▸ **Исходный текст**:
****************************************

В этот период в еще большей мере проявляется комплексный характер реформы за счет расширения методов использования на практике модернизаци-онных мероприятий на селе, углубления уже существовавших подходов государственной власти к аграрной проблеме и потому «с наибольшей рельефностью эффект столыпинского реформирования российской деревни дал о себе знать в последние два года, перед Первой мировой войной» (10).
В экономической сфере своего воздействия аграрная реформа вела к смене экстенсивного по своему характеру земледелия и землепользования, интенсивными технологиями, базирующимися на рыночных отношениях, новой инфраструктуре, частнособственнических правоотношениях. Процесс мобилизации земли, рыночное перераспределение надельных земель, земель собственников-некрестьян, государственных земель внутри крестьянского социума, безусловно, укрепляли отечественное сельское хозяйство, создавая предпосылки для качественного скачка в его развитии.

****************************************

▸ **Условие задания**:
Приведите продолжение текста о столыпинской аграрной реформе, начиная сразу после его последнего предложения. Приведённые далее данные здесь не понадобятся.

▸ **Раздел данных**:
****************************************

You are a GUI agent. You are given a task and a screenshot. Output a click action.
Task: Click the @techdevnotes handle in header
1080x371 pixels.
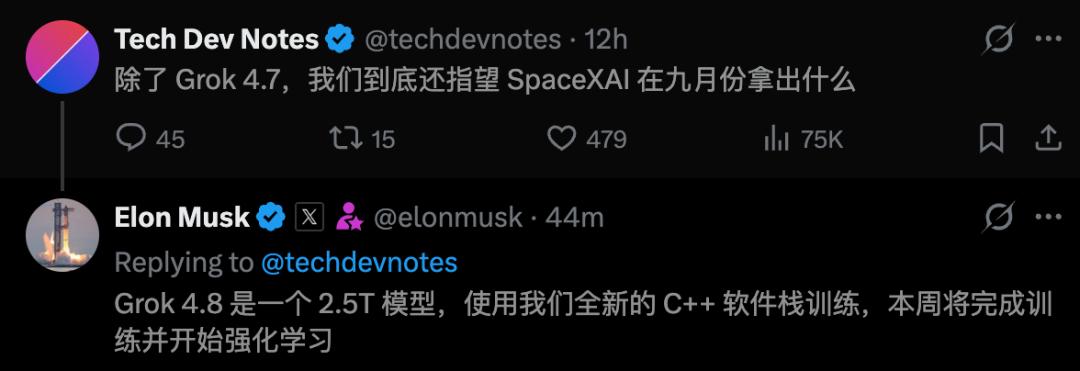[x=462, y=39]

****************************************

▸ **Решённая задача**:
Неизбежная пролетаризация и пауперизация определенной части крестьянства «размывали» несокрушимость общины как мощного оплота архаичного традиционализма в деревне. Образование широкого слоя собственников расширяло социальную базу правящего режима. В поисках опоры внутри крестьянского «мира», в неоднородности села, власть, таким образом, создавала тот слой крестьянства, который объективно в перспективе должен был стать ее союзником, заинтересованным в сотрудничестве с государством, в помощи от него в ходе реформы, взаимовыручке во внутриполитической сфере. То есть, переход значительной части крестьянства с позиций противостояния с властью на путь союзнических взаимообязательств, позволял не только просто продолжать реформирование аграрного сектора, но и осуществлять движение политической, социальной системы Российской империи путем эволюции, в сторону тех перемен, что были неизбежны при становлении капиталистического строя.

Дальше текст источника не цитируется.